Review: “Embrace of the Serpent”

Antonio Bolívar Salvador and Brionne Davis are among the stars of Ciro Guerra's "Embrace of the Serpent," here reviewed by film critic Britta Hanson.To be declared a “daring” film in the year of Gaspar Noé’s 3-D ejaculation and Alejandro G. Iñárritu’s Planet Hoth-inspired horse carcass sleeping bag is a difficult feat. By these standards, Ciro Guerra’s “Embrace of the Serpent” is not particularly flashy: its most shocking moment involves a temporary switch out of black-and-white. Even Dorothy would be unimpressed. Yet I contend that “Embrace of the Serpent” is more purely daring in its careful and beautiful reevaluation of a hotly contested area of history.

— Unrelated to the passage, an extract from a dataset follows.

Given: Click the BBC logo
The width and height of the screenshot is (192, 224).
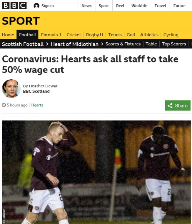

Our setting is the Amazonian rainforest, both 100 years ago and 30 years later. We begin in the earlier period with our protagonist–although he would probably object to being called that–Karamakate (Nilbio Torres), who appears to be a tribe of one, alone in a remote area of the region. His solitude is interrupted when a local man, Manduca (Yauenkü Migue), arrives, carrying with him his dying friend and employer. The sick man, Theo (Jan Bijvoet), is a German explorer whose seemingly well-intentioned travels through the rainforest have nearly killed him. Karamakate, Manduca is convinced, is the only man who can save Theo.

Thus begins a hallucinatory, at times terrifying journey through the forest to find the rare plant that can save Theo’s life. The film is a visual feast, with the unusual flora, fauna, and people forming one lustrous tableau after the next, the choice monochrome pallete further distancing and essentializing the landscape.

Yet one could easily call this the Amazonian version of a road movie, for the journey quickly becomes more about the men’s opinions of one another and the societies they come across than of the actual medicine they seek.

These lines are further complicated when another story line is layered on top: that of an aged Karamakate (Antonio Bolivar) and Evan (Brionne Davis). Years later, the young and ambitious Evan comes barreling into the forest, disturbing Karamakate’s peace once more.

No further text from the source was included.